It is Monday morning. You are waking in order to go to work, yet you don’t really want to. You are just not motivated. Your boss is a pain. He/she is not “motivating” enough. The work is interesting enough, but having to face another day in that 8 to 5 drudgery with that “suck the life out of you” boss is almost more than you can face. How do you get yourself motivated to go to work, let alone perform your best work? Hate to tell you Bunky but it is all up to you!
If you are studying for your PHR/SPHR, or have recently, you know that two theories of motivation that are featured in the learning material are those of Maslow and Herzberg. Maslow’s Hierarchy of Needs talks about levels of motivation, with the lower levels being external factors that supposedly provide motivation. With his upper levels however he argues that motivation is intrinsic, that is internal to the individual and driven only by the individual’s wants and perceptions. Maslow called it “self-actualization.” Herzberg has a similar consideration saying that true motivation cannot come from the outside it has to be internally driven.

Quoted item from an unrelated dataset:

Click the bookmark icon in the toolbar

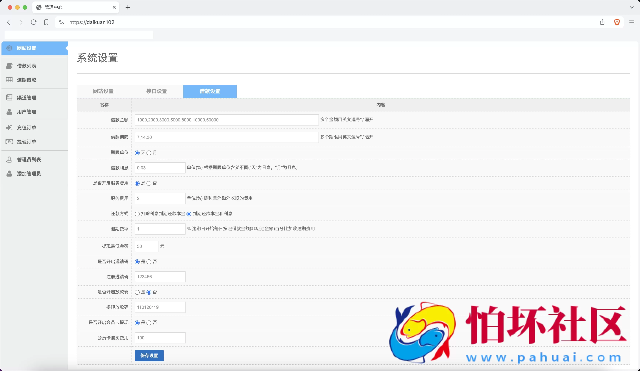point(46,22)
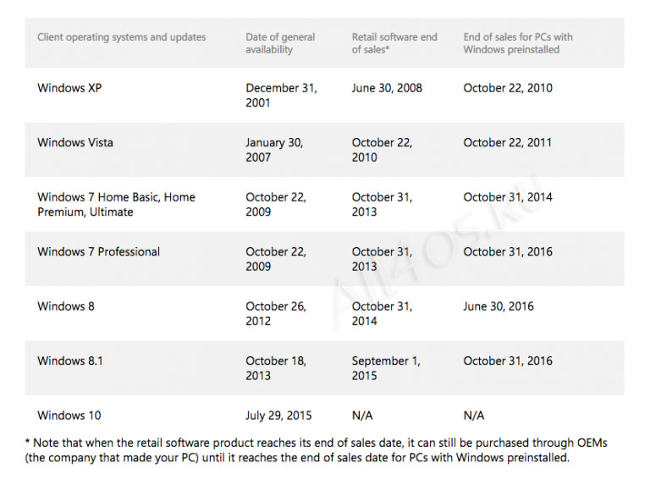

My beliefs about motivation run along those lines. If I were to side with either of those two theories I would probably go with Herzberg. I can do things that may or may not provide a good environment for you motivating yourself. Money, accolades, time off are all external factors that may or may not work for you. I can cause you to be demotivated or unmotivated but your motivation is internal. So how do you motivate yourself?
Writer Julie Mosow, writing in HBR online, says that you have to know what makes you tick. She suggests that you ask yourself “When was the last time you felt a sense of meaning and purpose at work? What were the conditions that allowed those feelings to flourish?” She quotes research from The Progress Principle, where Teresa Amabile and Steven Kramer “stress that motivation stems from three things: love of the work itself, the desire to receive recognition, and a sense that our work matters and connects us to others.”

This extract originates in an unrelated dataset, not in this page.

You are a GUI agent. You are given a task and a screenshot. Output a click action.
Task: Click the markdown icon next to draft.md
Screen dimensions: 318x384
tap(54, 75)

Mosow, reviewing several sources, came up with a list that she feels will help you motivate yourself. These are:
- Set your own goals. Make an individual career plan that charts out what you need to do to accomplish what you want to accomplish. She says “While some of these goals may be directly related to your current role, others may be geared toward learning and exploring areas of interest outside your job description.” You have to be realistic. Remember the acronym SMART for your goal setting. But getting up in the morning to accomplish something you want to do is a lot more motivating that getting up to accomplish only something you are told to do.
- One of the experts Mosow quoted suggested using “if-then” planning. This helps you anticipate obstacles and come up with a plan for dealing with them.

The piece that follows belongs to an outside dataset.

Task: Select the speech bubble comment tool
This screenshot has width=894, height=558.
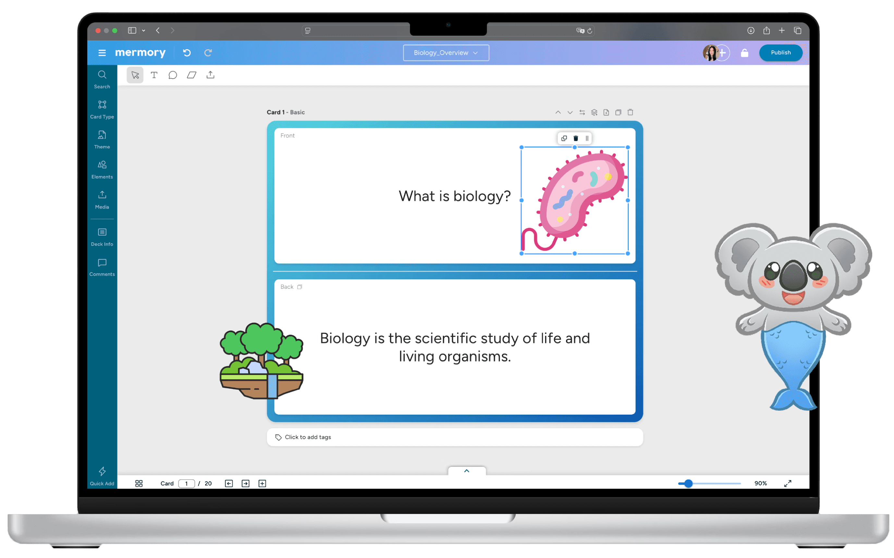Action: [x=172, y=75]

- Evaluate your performance by seeking feedback. There is no need to wait for some asinine year-end review. Ask for feedback, from your boss, from your peers. Get an opinion from someone who can be honest and candid and trustworthy. Hmm… that may not always be your boss.
- Expand your network. This means both your internal and external network. Look for someone to admire and learn from. Social media can be a big help here. Also professional organizations. Use your lunch time wisely by getting out to meet someone.
- Focus on learning. Mosow says “By shifting the focus of your work from performing perfectly to consistently learning and improving, you create the conditions for both heightened motivation and success.” The research shows “that this change in mindset reliably results in better performance. When it comes to achievement, attitude and persistence are often more important than innate abilities.”
It is up to you
Those of you who wait around for someone else to motivate you are doomed for failure. Motivation is all on you. If you are having a hard time getting up for work then change your condition. Or shut and sit back down.